Agent Discovery

Agent Discovery in A2A

To collaborate using the Agent2Agent (A2A) protocol, client agents must first find remote agents and understand their capabilities. A2A standardizes the self-description format via the AgentCard, but it intentionally leaves room for multiple discovery strategies depending on environment and security requirements.

The role of the AgentCard

An AgentCard is a JSON document that acts as a digital “business card” for an A2A server. It typically includes:

  • Identity: name, description, and provider
  • Service endpoint: url
  • Capabilities: e.g. streaming, pushNotifications, and optional extensions
  • Authentication: supported schemes and requirements
  • Skills: what the agent can do (ids, descriptions, input/output modes, examples)

Clients use the AgentCard to decide whether an agent is suitable, how to authenticate, and how to structure requests.

Discovery strategies

1) Well-known URI

Recommended for public agents or agents intended for broad discovery within a domain.

  • Mechanism: host the AgentCard at a standardized well-known path, commonly:
    • https://{agent-domain}/.well-known/agent-card.json
  • Process:
    1. Client learns the domain (configured, discovered, or user-provided).
    2. Client fetches the AgentCard via HTTP GET.
    3. Client validates and caches metadata as appropriate.

2) Curated registries (catalog-based discovery)

Common in enterprise environments or marketplaces.

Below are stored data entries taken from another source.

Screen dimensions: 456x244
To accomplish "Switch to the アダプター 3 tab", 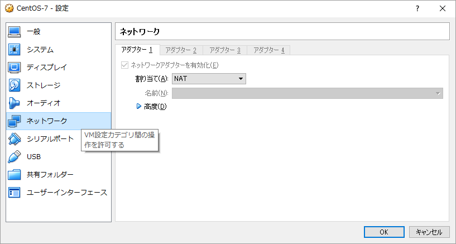I will pyautogui.click(x=224, y=50).
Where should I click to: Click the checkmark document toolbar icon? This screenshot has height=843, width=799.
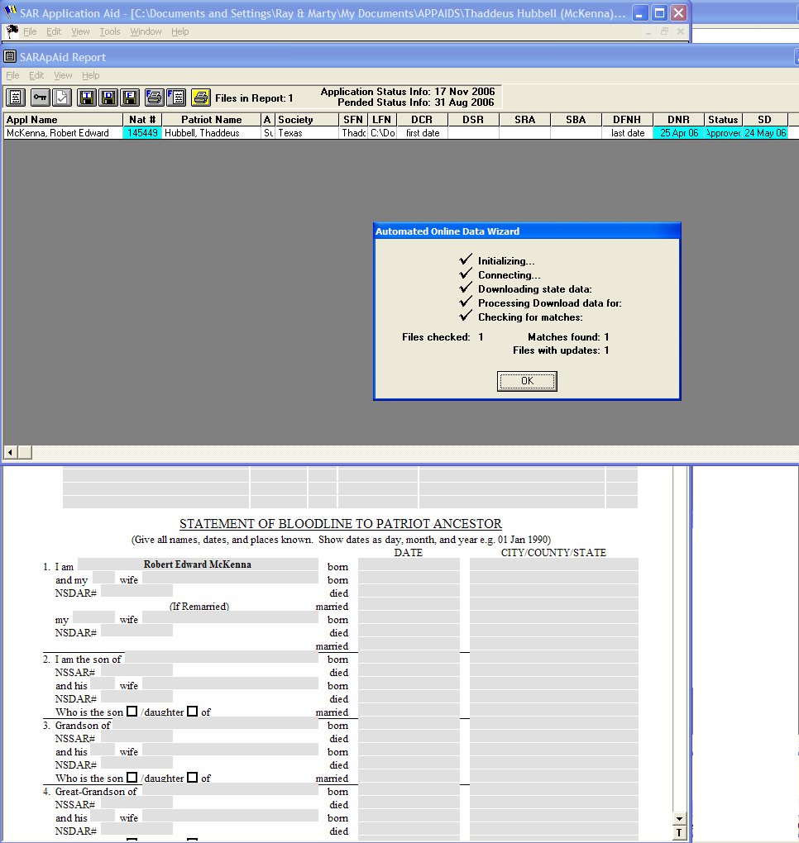pyautogui.click(x=60, y=98)
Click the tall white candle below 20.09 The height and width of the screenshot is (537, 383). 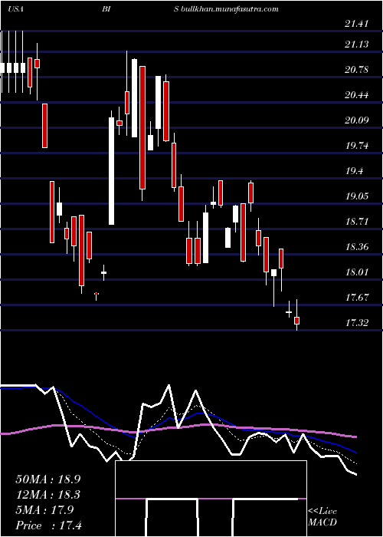[112, 171]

  • Mechanism: a central registry stores and serves AgentCards (or references).
  • Process:
    1. Agents publish cards to the registry.
    2. Clients query by criteria such as skills, tags, provider, or capabilities.
    3. Registry returns matching cards (possibly filtered by access policy).

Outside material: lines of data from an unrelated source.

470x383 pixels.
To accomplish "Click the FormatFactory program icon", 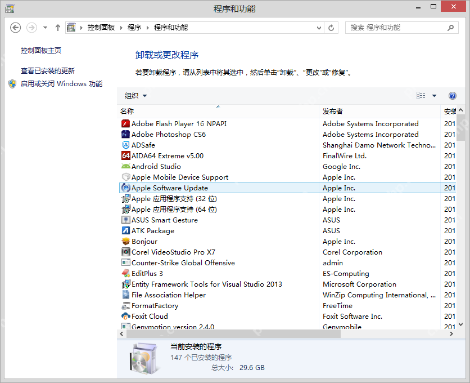I will pos(126,305).
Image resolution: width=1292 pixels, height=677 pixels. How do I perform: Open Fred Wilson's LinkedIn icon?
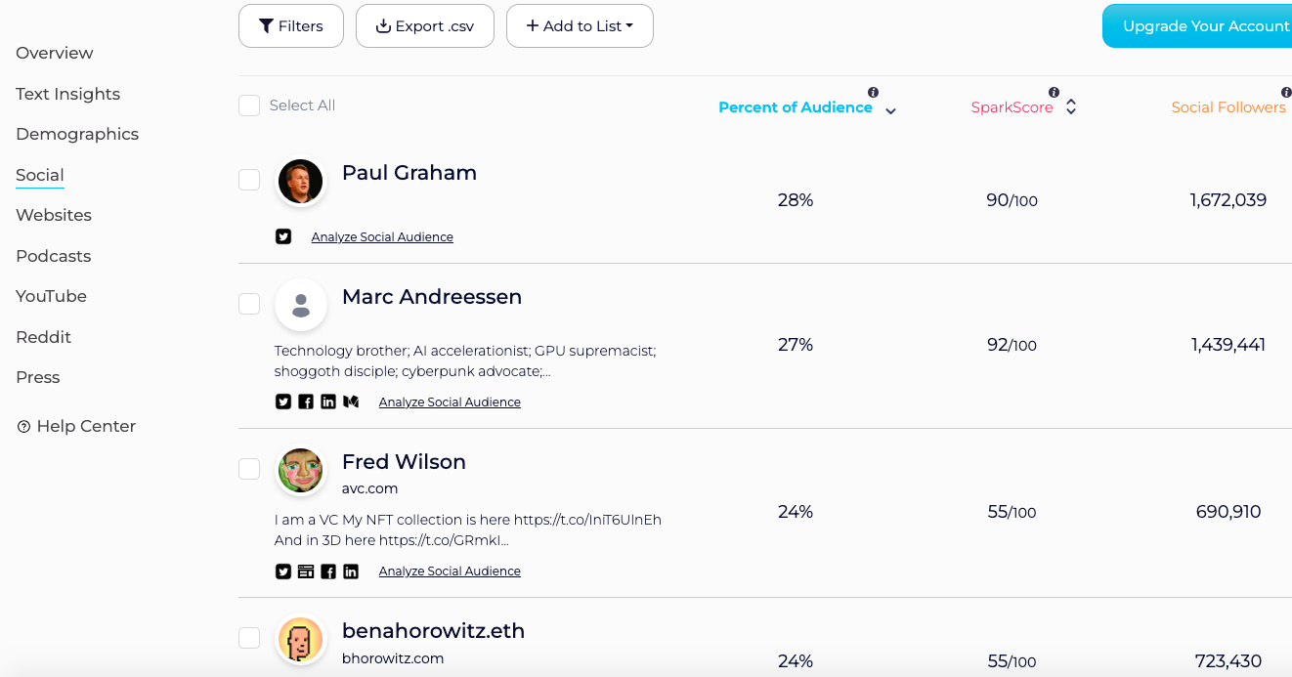(351, 571)
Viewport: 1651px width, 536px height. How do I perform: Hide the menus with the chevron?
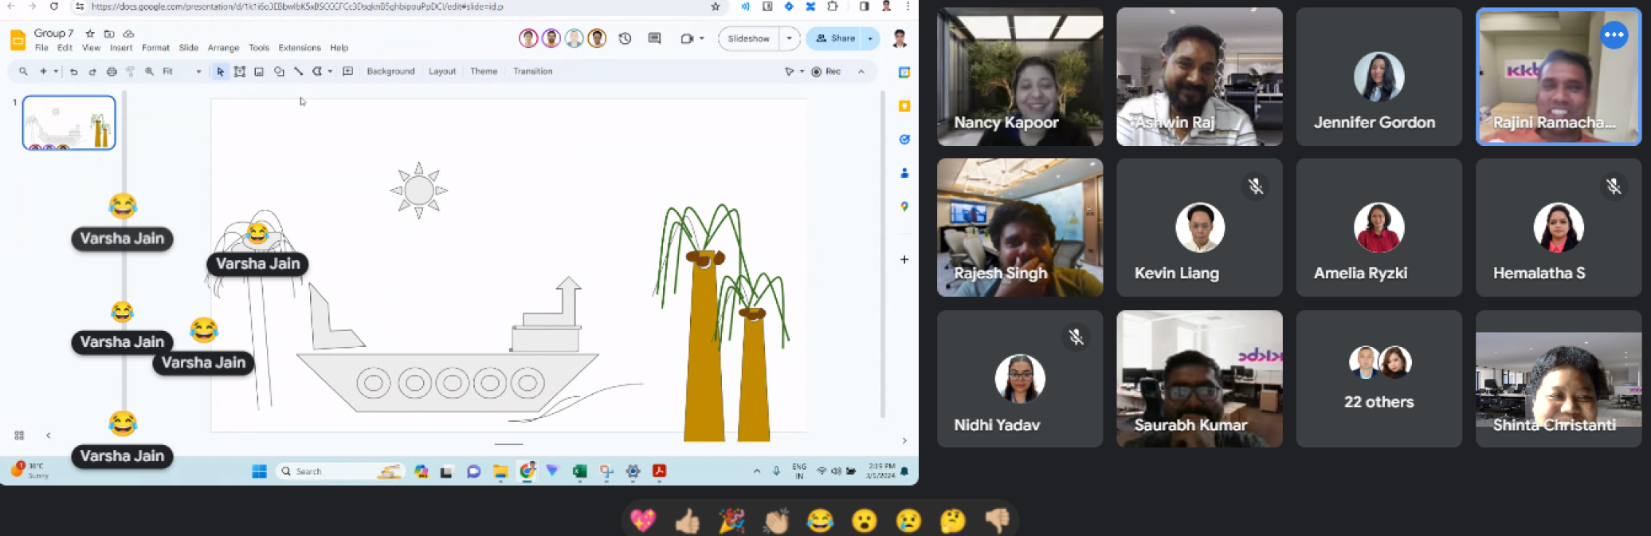[861, 72]
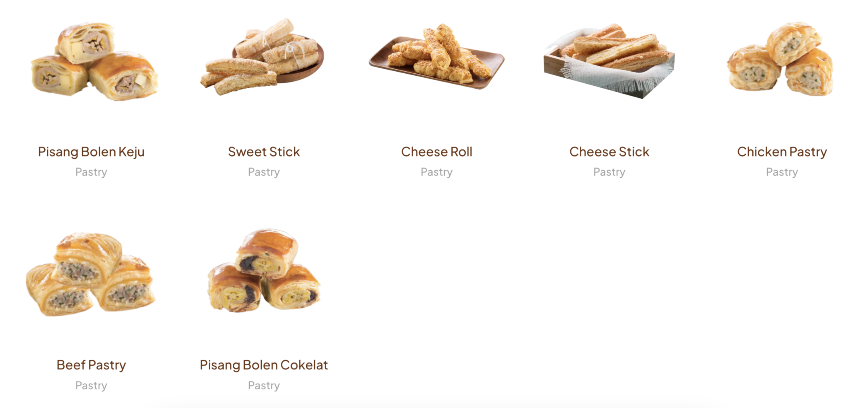Select Pastry label below Sweet Stick
The image size is (848, 408).
pos(264,172)
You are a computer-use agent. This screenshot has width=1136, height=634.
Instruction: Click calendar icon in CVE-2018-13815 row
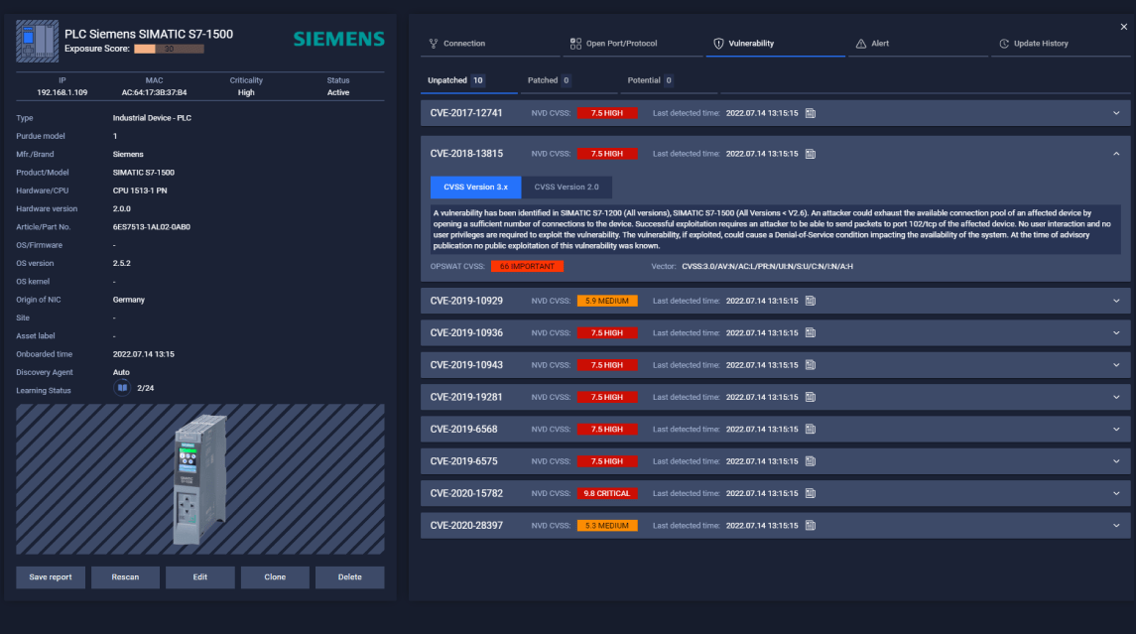tap(810, 154)
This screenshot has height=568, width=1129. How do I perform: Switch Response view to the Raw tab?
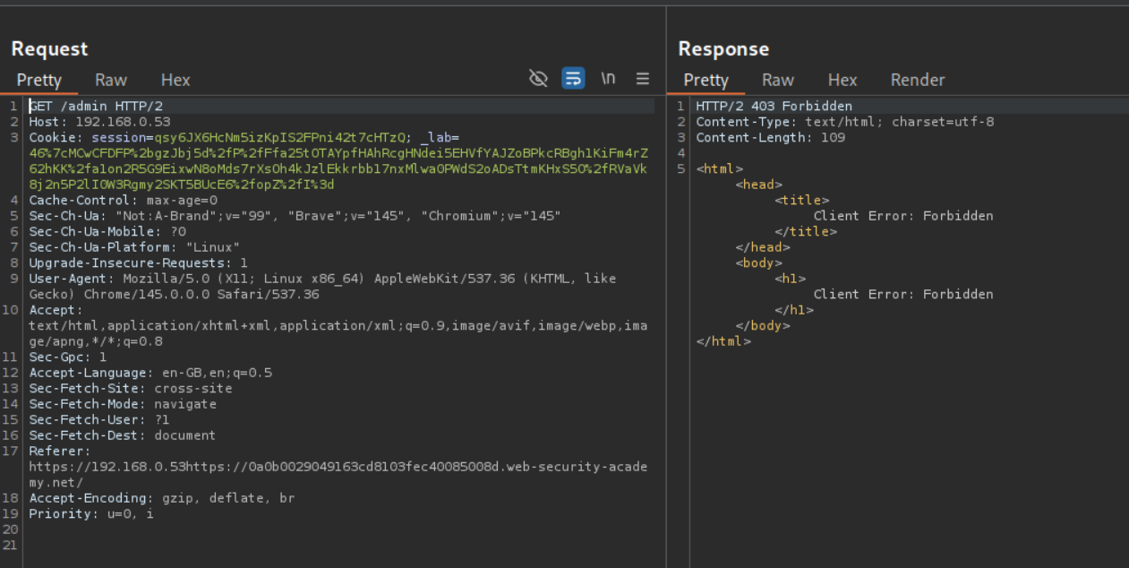click(778, 80)
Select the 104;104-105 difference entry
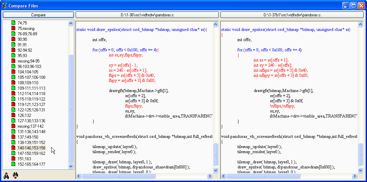The image size is (367, 182). click(x=28, y=72)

The A2A specification does not mandate a single standard registry API.

3) Direct configuration / private discovery

Used for tightly-coupled systems, private agents, and development setups.

Clients may be configured with AgentCard URLs (or the card contents) via configuration files, environment variables, secrets managers, or proprietary APIs.

Securing AgentCards

AgentCards may expose sensitive details (internal URLs, restricted skills, authentication metadata). Consider:

  • Protecting the endpoint (mTLS, IP allowlists, OAuth, etc.)
  • Serving different card variants depending on client identity/permissions
  • Avoiding static secrets embedded in cards; prefer out-of-band credentials

Future considerations

The A2A ecosystem continues to explore best practices for registries, trust frameworks, and richer discovery protocols. If your environment needs a registry, design it with authentication, authorization, and selective disclosure from day one.